Although two-thirds of care home staff said they always had access to protective clothing such as masks and aprons, others were not given proper protection and some reported buying their own or making it themselves.
Staff responding to the survey revealed the use of blanket do not attempt resuscitation (DNAR) decisions by GPs, hospitals and NHS managers.
One nurse said: “We were asked to change the status of all our residents to do not resuscitate and not for escalation to hospital.
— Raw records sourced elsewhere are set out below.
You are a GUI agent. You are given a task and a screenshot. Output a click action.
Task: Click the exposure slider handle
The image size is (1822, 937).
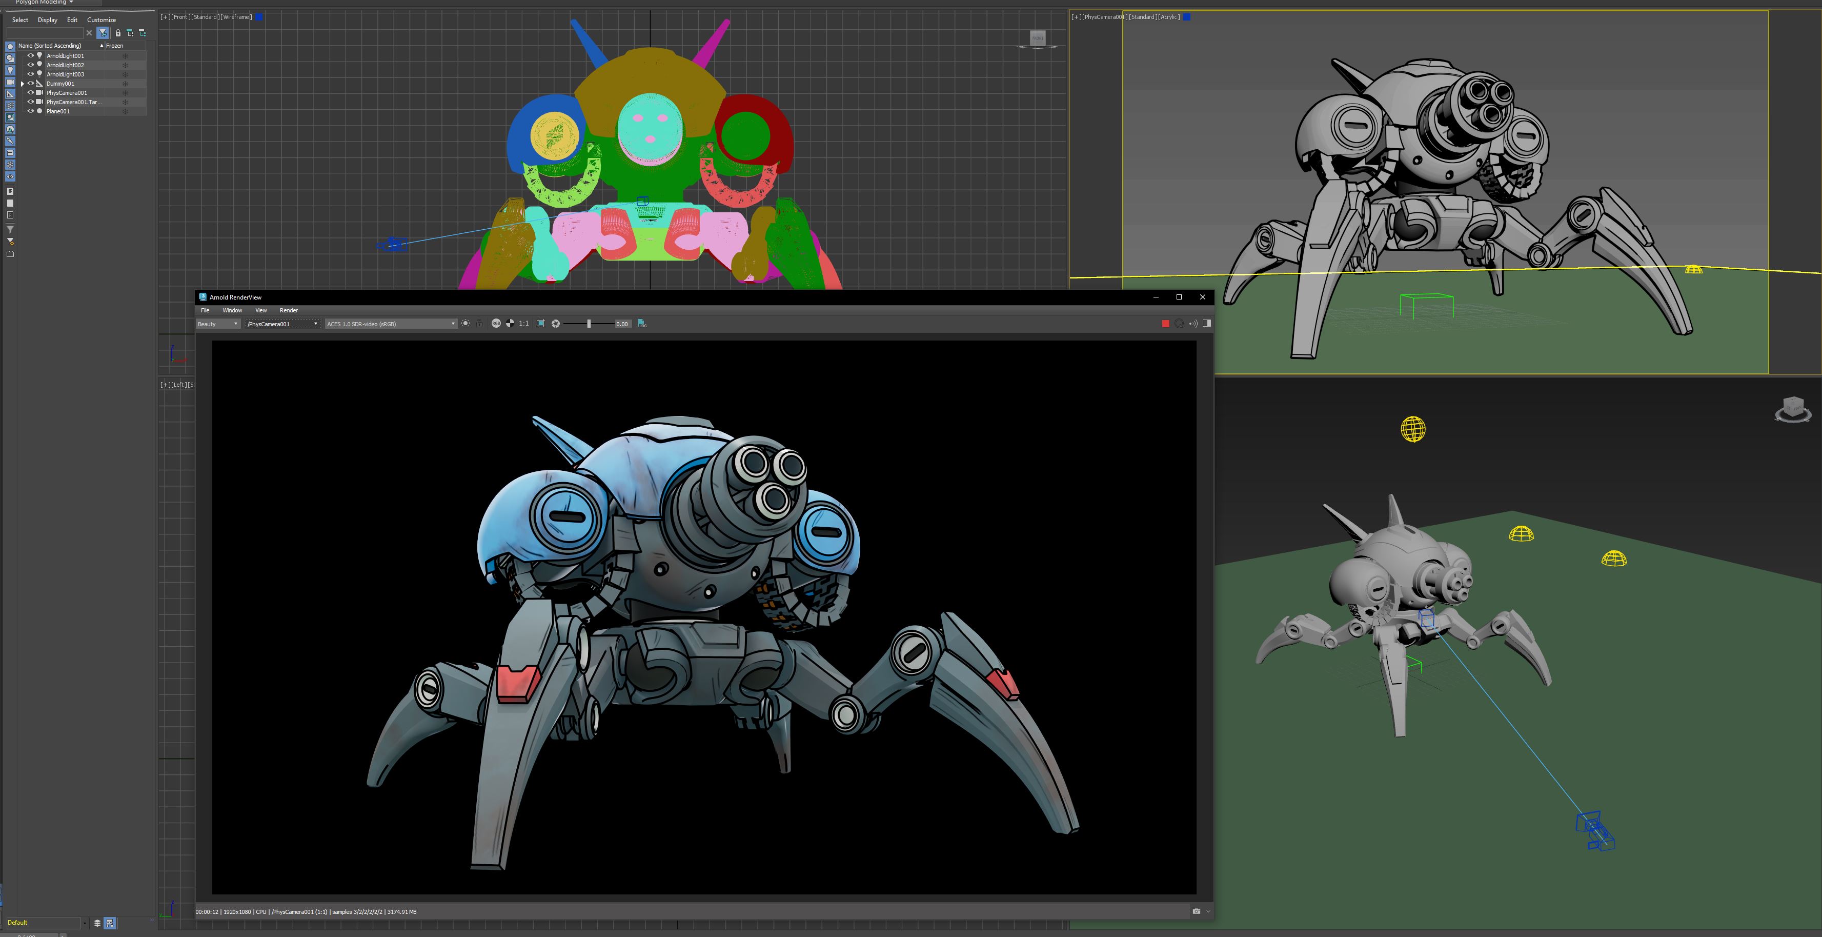[588, 323]
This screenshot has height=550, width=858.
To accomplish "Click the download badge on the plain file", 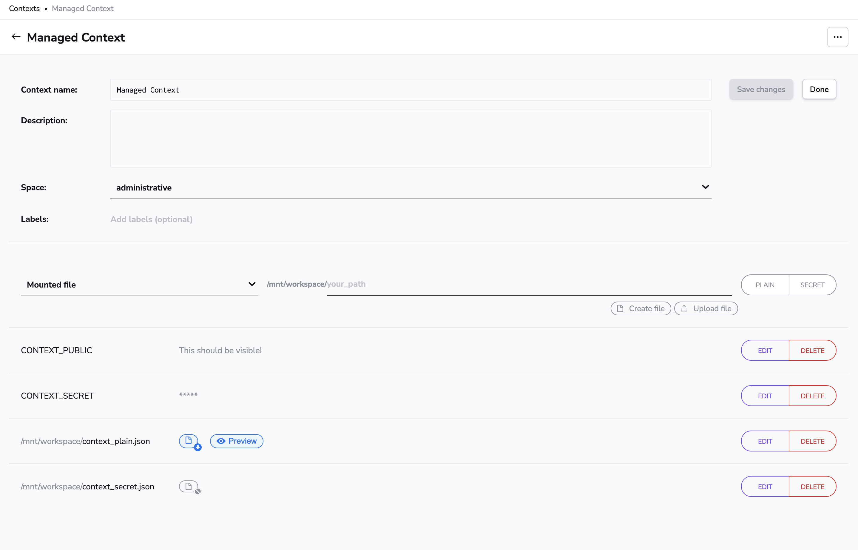I will (x=198, y=446).
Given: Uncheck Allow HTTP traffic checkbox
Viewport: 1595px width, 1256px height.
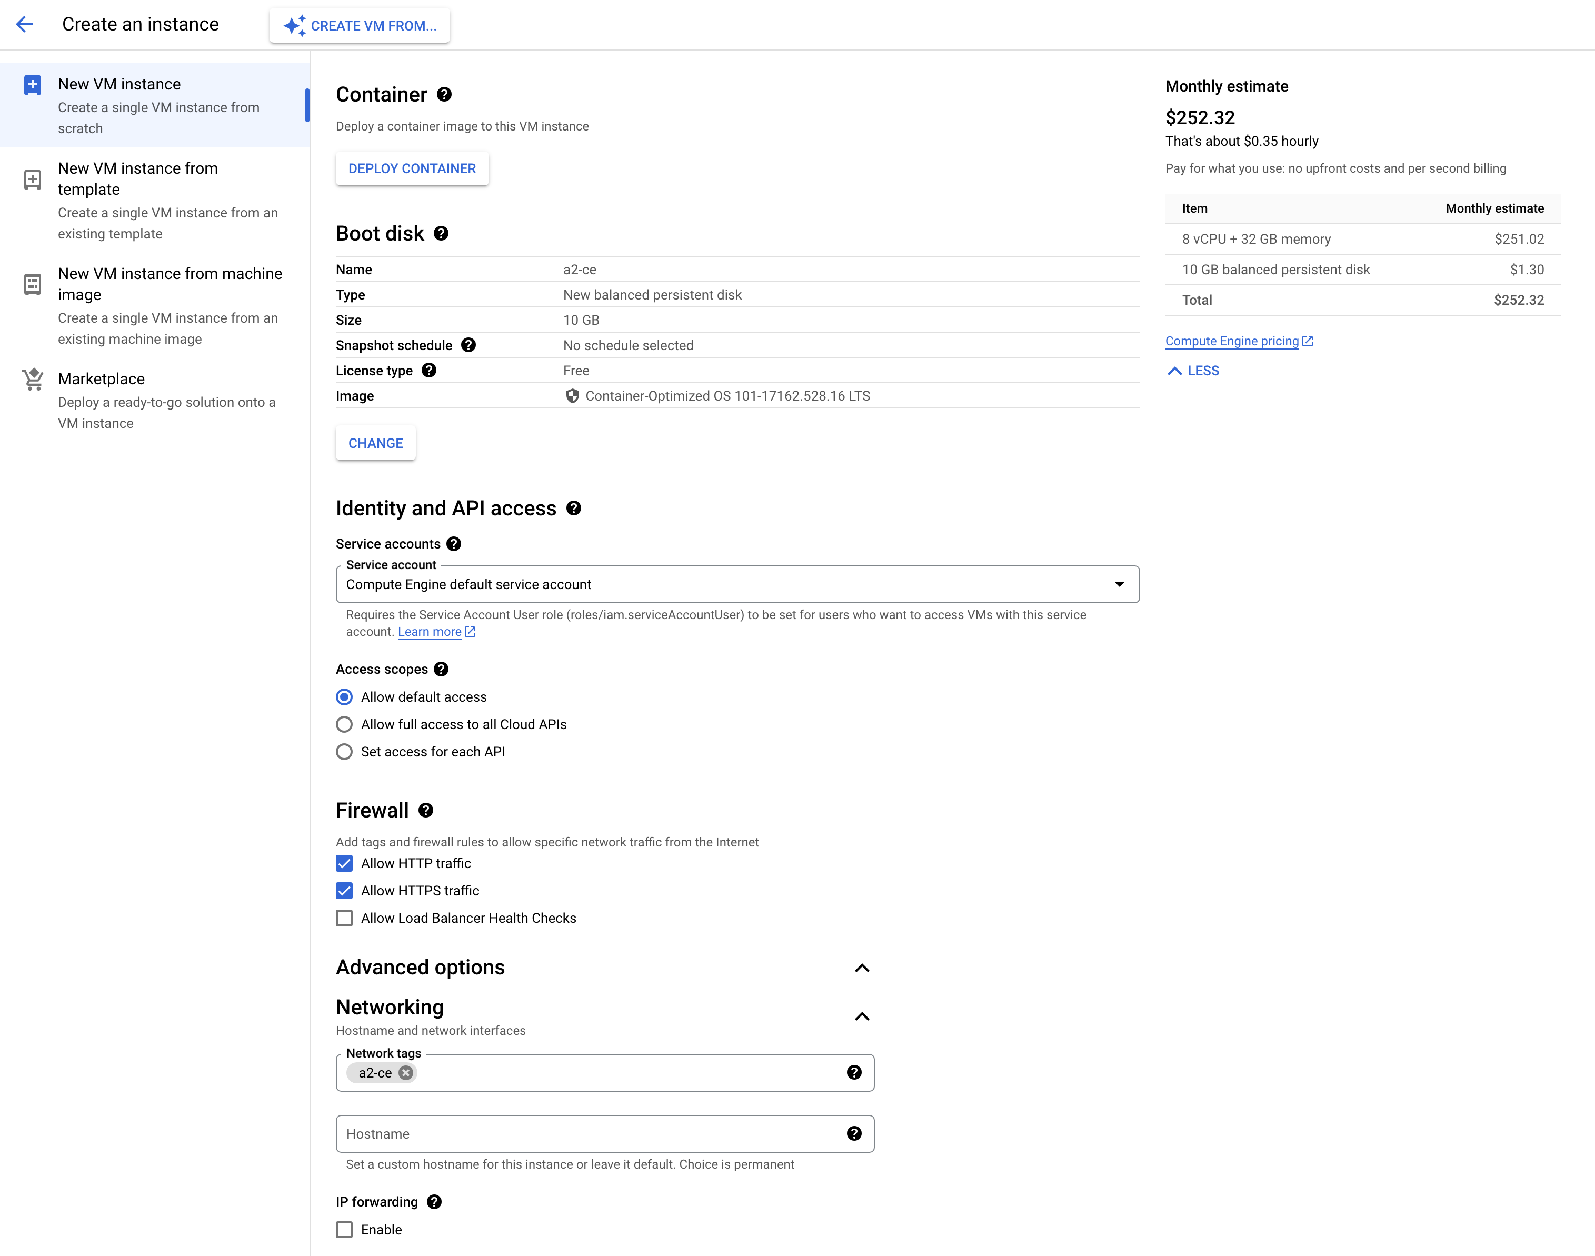Looking at the screenshot, I should 344,863.
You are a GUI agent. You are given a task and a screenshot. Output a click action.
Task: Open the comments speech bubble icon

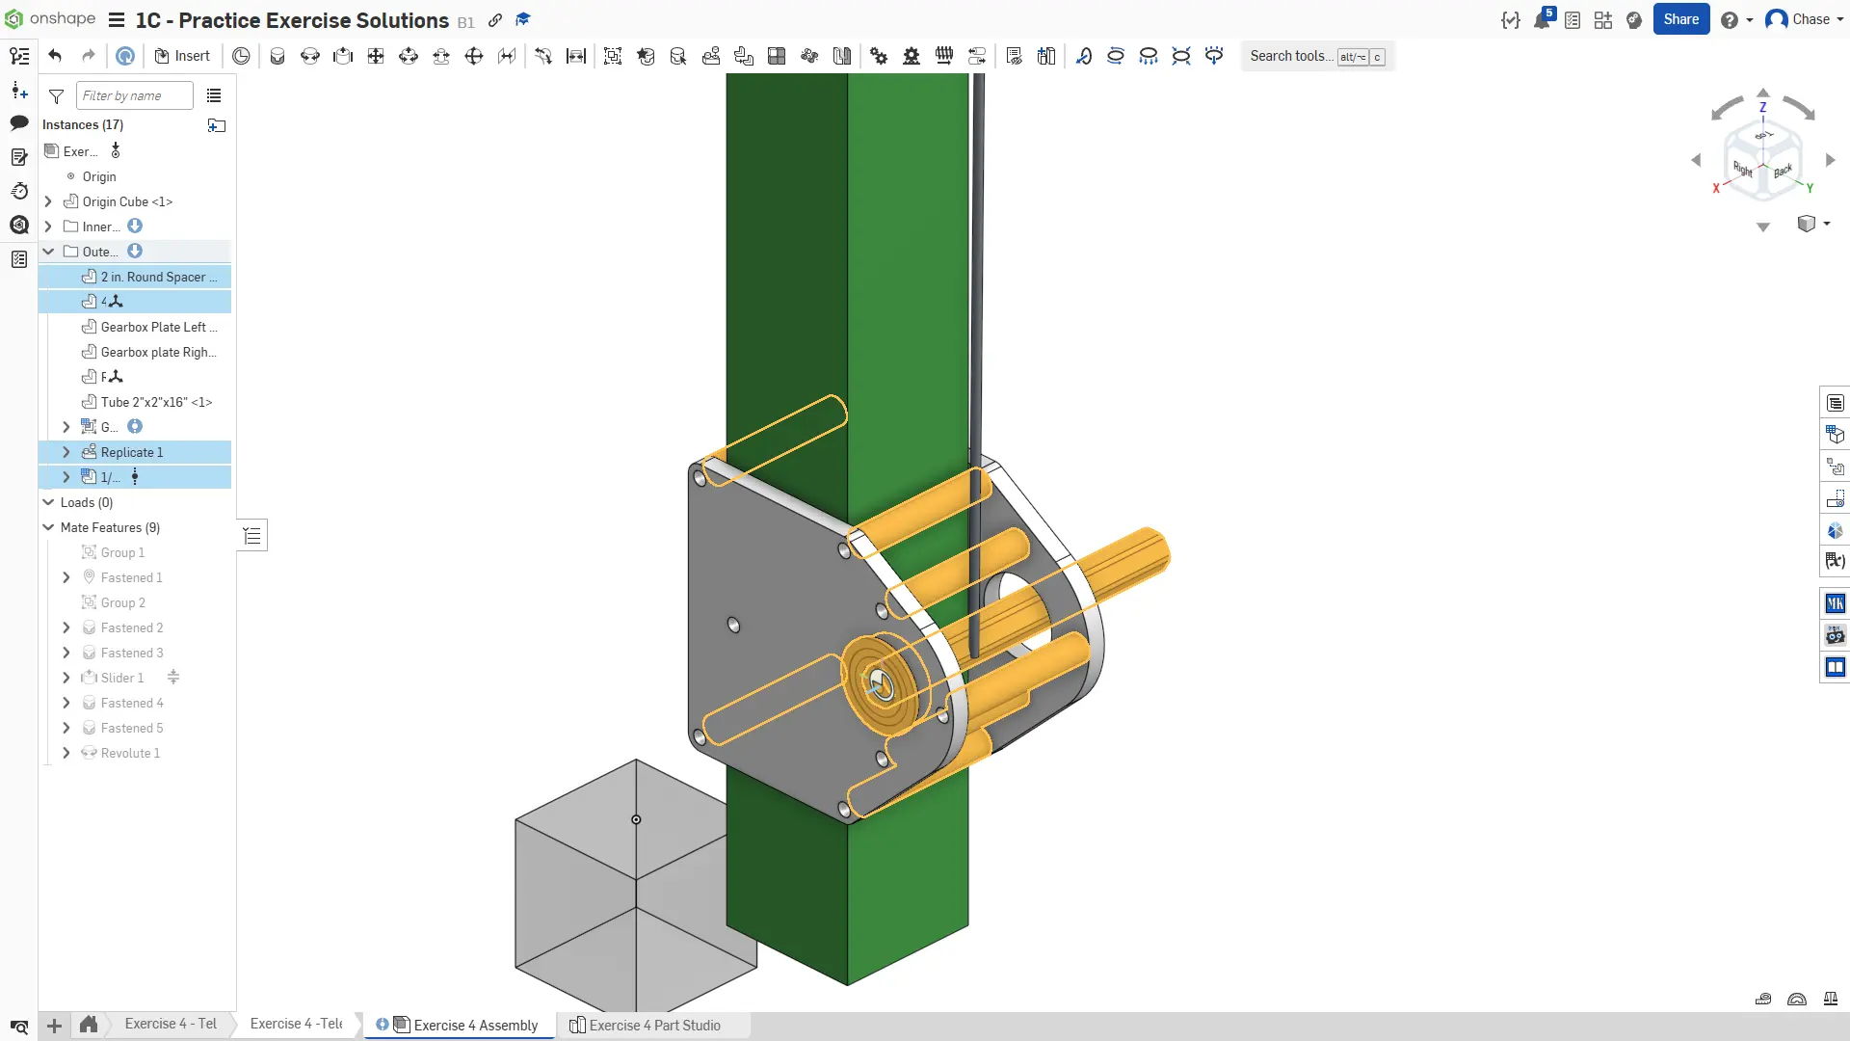[x=18, y=122]
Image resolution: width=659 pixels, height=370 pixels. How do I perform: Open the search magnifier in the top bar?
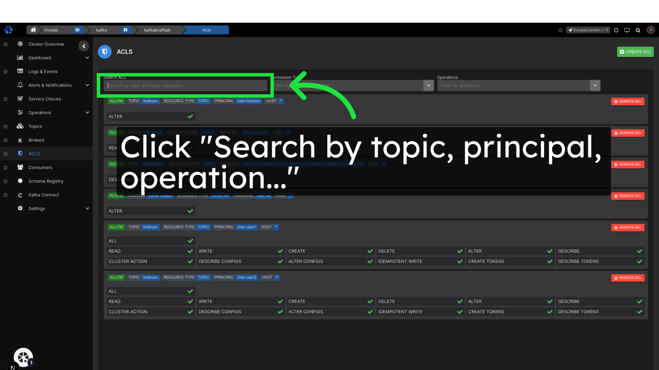(638, 30)
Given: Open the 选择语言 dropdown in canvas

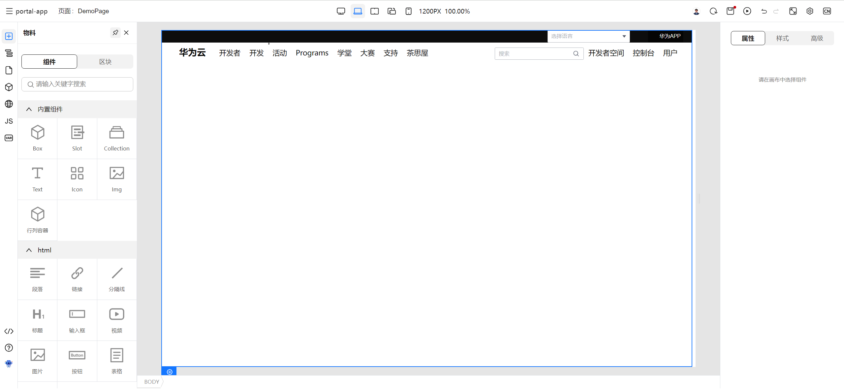Looking at the screenshot, I should click(588, 36).
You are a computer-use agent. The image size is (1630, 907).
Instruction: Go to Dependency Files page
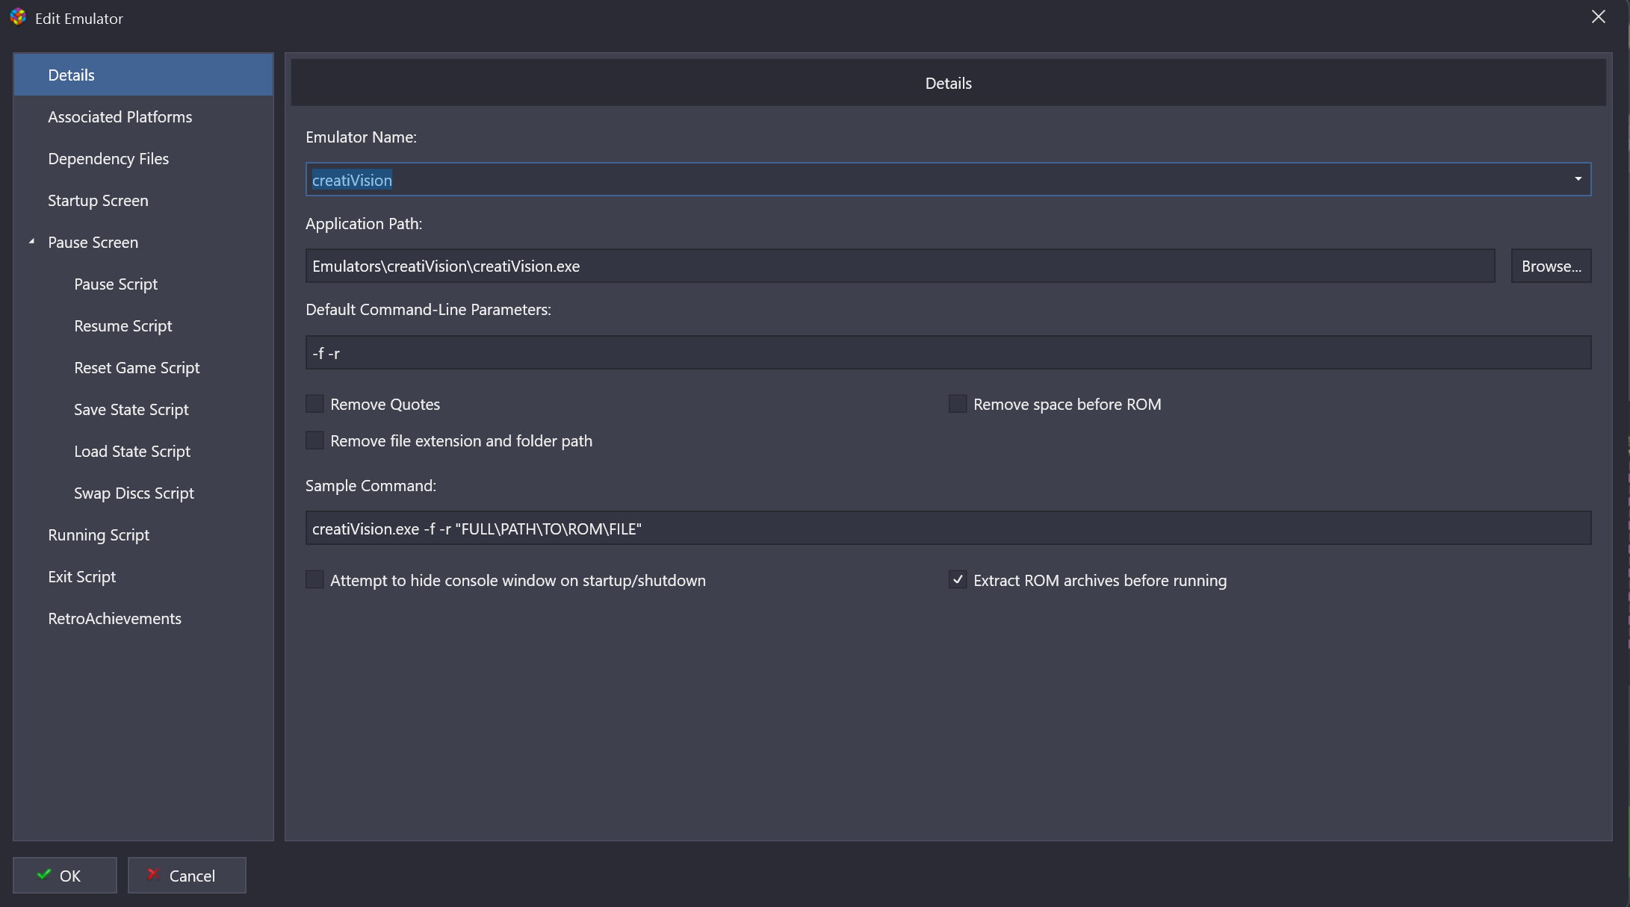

We refused.”
Another added: “All residents with suspected or confirmed Covid-19 were automatically made DNAR and given emergency health-care plans to stay in the home.”
Another said they challenged an instruction by local NHS managers to impose a DNAR on all residents as “unethical”.
In total, 16 homes reported examples of poor end-of-life care and four-fifths of the nurses reported negative experiences of working in the pandemic with more than half, 56 per cent, saying their physical and mental health had suffered.
Professor Alison Leary, an author of the study, said: “It is clear from this survey that the care home workforce has faced very challenging issues. Many have felt unsupported and their wellbeing has suffered. We need to support this workforce to face the challenges ahead.”
Crystal Oldman, chief executive of the Queen’s Nursing Institute, said the findings of the survey and the lack of support and access to health services were “symbolic” of how the care home sector was viewed by those in the NHS and government.
“The care being delivered in a home can at times be as intensive as in a hospital – in particular for end-of-life care – and it is hugely skilled work.”
She said she was concerned to see homes had struggled to access district nursing, GP and hospital services.
“We were really surprised to see this. These are universal health services. It is completely opposite to the protective ring around care homes that was being talked about at the time.”
With winter approaching, she said it was now vital the sector was involved in planning ahead of any second wave of coronavirus.
“These homes need to be equal partners, not abandoned and not have things done to them.
“If anything positive comes from what we have been through it’s that care homes cannot be viewed in that way again. It is everyone’s problem.”
Between 2 March and 12 June almost one in every three deaths among care home residents (29.3 per cent) involved Covid-19, with 19,394 people dying having tested positive for the virus, according to the latest data from the Office for National Statistics.
Of those deaths, the majority occurred in a care home setting – with 74.9 per cent taking place in care homes compared to the 24.8 per cent of fatalities which were recorded in hospitals.
Across the period the virus became the leading cause of death in male care home residents, and the second among women after dementia and Alzheimer’s disease.
Crystal Oldman said she was worried by the number of homes that had been unable to access support from GPs, district nurses and hospitals.
In April a report by NHS Providers, a body representing more than 200 NHS trusts in England, boasted that the health service had freed up 33,000 beds by ‘tearing up red tape’ and overhauling discharge policies.
It said in a report that ‘the NHS has completely rewritten its discharge procedures in a week to enable a much more rapid discharge process,’ adding ‘hospitals have discharged record numbers of patients in record time’.
Nearly 19,400 care home residents died from Covid-19 in England and Wales between March 2 and June 12, according to the most recent government data. The grim statistics were coupled with multiple reports about care home staff struggling to get vital protective gear, such as masks and gloves.
The death toll in the care sector sparked constant criticism of the government, with many bereaved family’s feeling hurt and let down by a system that did not do as promised and care for their loved ones with the respect dignity and safety this society expects.